Sunday 6 October 2013

Language Deprivation and the Socially Disadvantaged in Bihar

Language is a social institution. If you control it, you can transact business with the world on your terms. Terms, of course, must be favourable to your self; they must help you to enhance the quality of your life and realize the finer possibilities. They can win you also a share in the power structure of the society, and give you an easy access to knowledge, and authority based on knowledge. 

But if you don't control it, you are disadvantaged and suffer from language deprivation. Perhaps you use a language which does not reach beyond your region; you cannot transact business with the world through it; you are bottled up in this particular region.
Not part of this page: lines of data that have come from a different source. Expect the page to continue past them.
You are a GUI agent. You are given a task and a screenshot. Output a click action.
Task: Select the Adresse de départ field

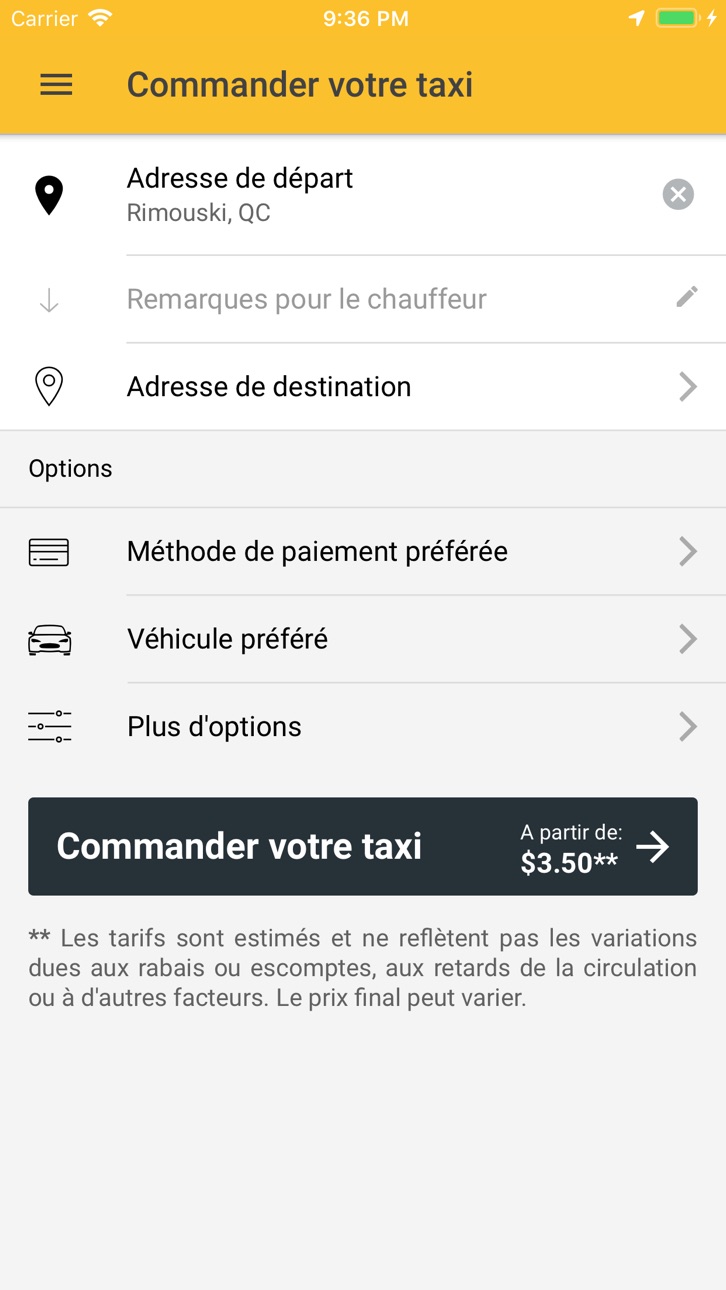click(363, 195)
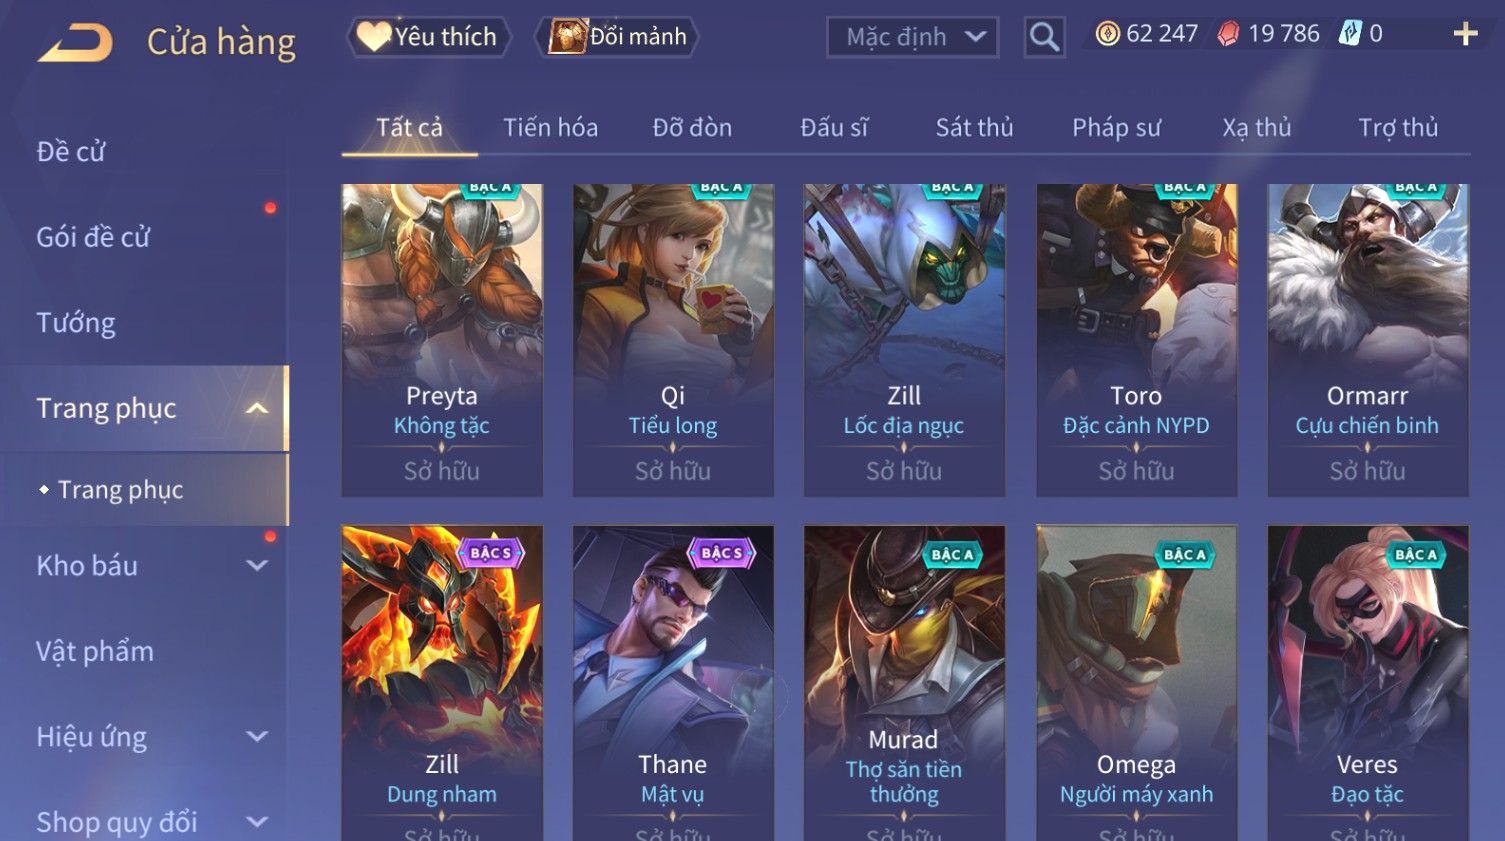Open Yêu thích favorites heart button
Image resolution: width=1505 pixels, height=841 pixels.
pos(428,37)
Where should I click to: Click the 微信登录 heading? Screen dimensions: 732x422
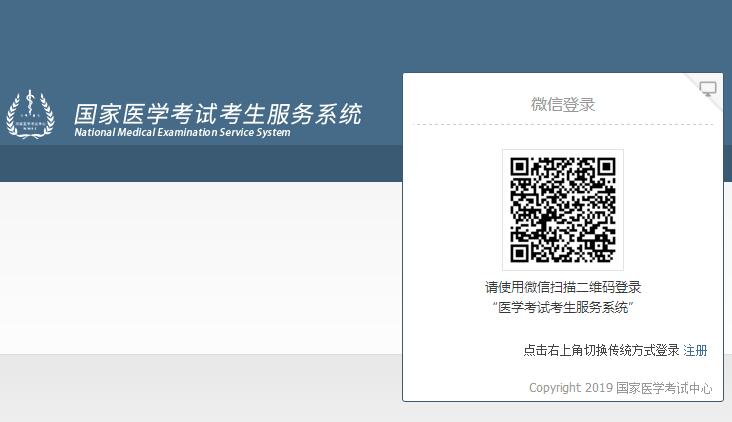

There is no way for you to break into the power centres of your society. You may find your path to knowledge and authority barred, barred because you don't speak the right kind of language. The limit of your language is the limit of your world.
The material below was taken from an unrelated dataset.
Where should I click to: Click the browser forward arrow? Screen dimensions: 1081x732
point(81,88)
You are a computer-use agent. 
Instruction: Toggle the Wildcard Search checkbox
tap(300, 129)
The socially disadvantaged suffer from this kind of deprivation in Bihar. They haven't had the facilities for learning English or even Hindi. They speak their regional language: Maithili, Magahi or Bhojpuri. They use what a well known British sociologist, Basil Bernstein, calls as 'restricted speech code'. Their speech code is different from and inferior to the 'elaborated speech code' used by the socially advataged. And if proper care is not taken now, the deprivation is likely to grow and intensify. Unequal income, unequal status in society, unequal opportunities for material and cognitive well-being and unequal language. It is quite a pile, which oppresses the disadvantaged in Bihar.

( This blog is a modified version of the preface of my book, Language deprivation and the socially disadvantaged in bihar. Based on the data collected from field work, the book describes the extent and intensity of language deprivation among the socially disadvantaged in Bihar. It was published by Janaki Prakashan, Ashok Rajpath, Patna in 1992.)